This Elliott Wave blog is dedicated to sharing Fibonacci ratios and other technical analysis for forex signals, index futures signals, options signals, and stock signals. Elliott Wave Principle puts forth that people move in predictive patterns, called waves. Identify the wave counts, and you can predict the market.
Tuesday, July 22, 2008
July 22, 2008; Overview of S&P Flat Correction (Daily Chart)
Today’s rally at the very end of the trading day was unexpected and a bit concerning as it now completes 5 waves up from the bottom. The larger trend is still down, so I always look to align myself with that trend. The wave count appears incomplete, and momentum indicators are still bearish.
Noticing that today’s close was right near a prior high from a few days ago, it makes it possible that it’s a “flat correction”. This would explain the 5 wave rally from the lows because C waves are always composed of 5 waves. Also, in flat corrections, wave C often reaches the beginning area of wave A (see red horizontal line on chart). So the flat correction (counted a-b-c) on the chart above is in play. But in order for it remain a high possibility, it’s important that the market turn lower soon. Any further strength into a close tomorrow or the next day will start to shift the evidence to wave 1 being complete, and a large strong multi-week wave 2 rally being underway.

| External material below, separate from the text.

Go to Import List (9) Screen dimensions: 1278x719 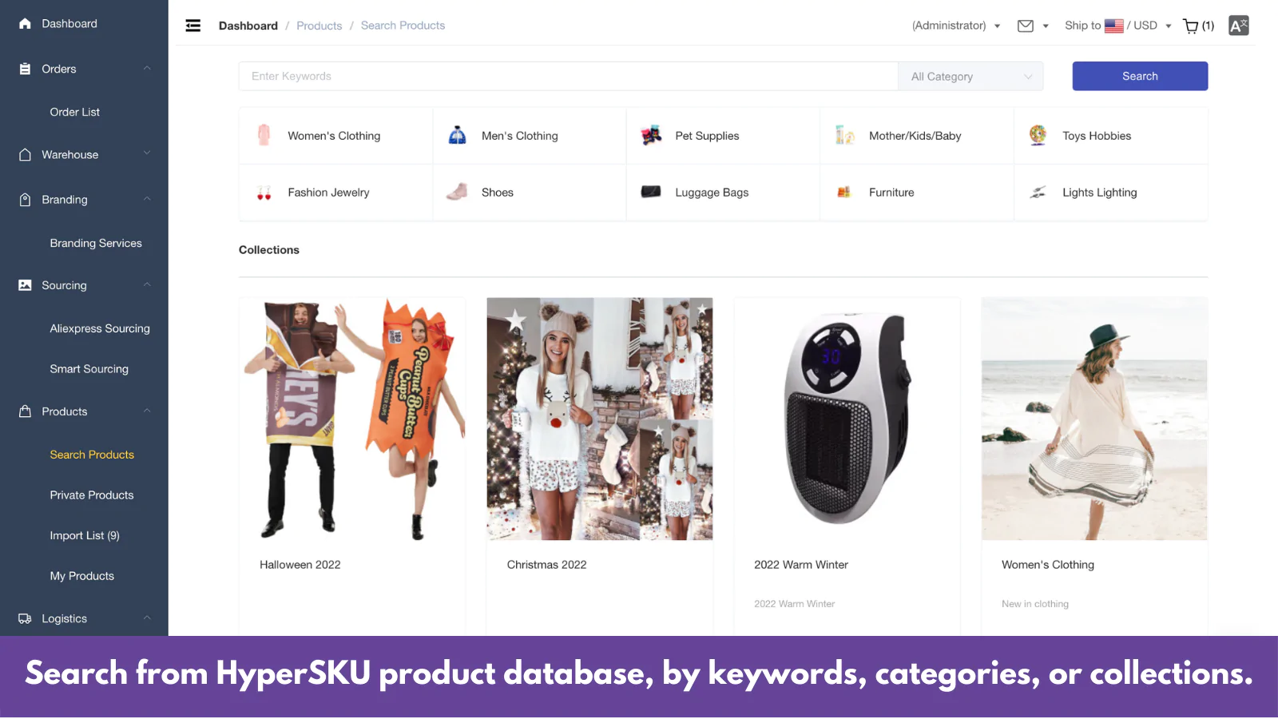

Even if a wave 2 rally is underway, with 5 waves up being traced out and perhaps already completed today, it means that at least a correction is due soon. The breadth, volume, and overall strength of the market move down will tell us a lot about whether it’s a correction downward, or a wave v down to new lows. Under both wave counts, the market should fall late tomorrow and perhaps until the end of the week.